14 ans à peine séparent la première exposition de Gharbaoui en 1957, après l’obtention de son diplôme aux Beaux-Arts de Paris, et sa disparition en 1971. 14 ans d’un parcours fulgurant où la gestualité règne en maître. L’exposition curatée aujourd’hui par Ghitha Triki, fruit d’une collaboration entre la Fondation Nationale des Musées, la Fondation Al Mada et la Fondation Attijariwafa Bank, suit ici un parcours chronologique et entend révéler à la fois les errances de l’artiste et sa passion fixe de la peinture.

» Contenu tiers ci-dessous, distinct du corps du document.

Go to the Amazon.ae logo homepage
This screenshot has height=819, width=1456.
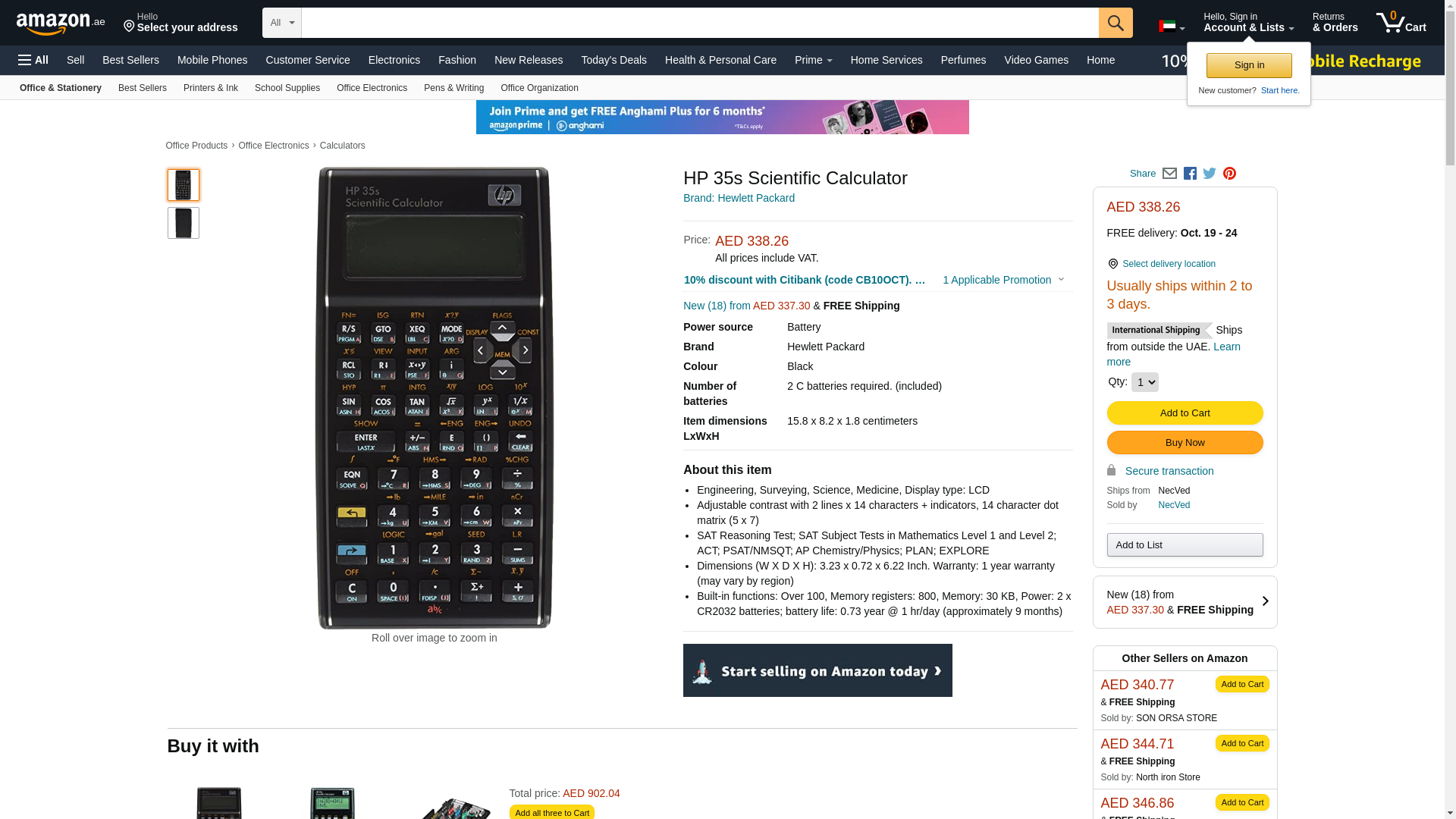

Errances qui le conduisent d’une ville à l’autre, à travers des allers-retours incessants entre la France et le Maroc ; errances d’un lieu de résidence à un autre : de son atelier baptisé L’Œuf au Chellah de Rabat où il conçoit ses superbes envols de cigognes à la mine de plomb, au monastère de Toumliline où il se prête à une peinture de paysage étonnante. Errances enfin qui sont le fruit des nombreuses rencontres qui sont les siennes : des peintres de la Nouvelle École de Paris dont Hans Hartung qui lui inspire sans doute une abstraction lyrique où le geste se déploie avec ivresse, aux membres du groupe CoBRa dont Karel Appel qui inspire quelques toiles peintes de 1963 à 1969 où la matière prend du relief. Très vite, Gharbaoui abandonne l’abstraction encore géométrique de ses débuts parisiens pour une impulsivité du geste qui fut incomprise à son époque, mais reste contemporaine de l’expressionnisme abstrait.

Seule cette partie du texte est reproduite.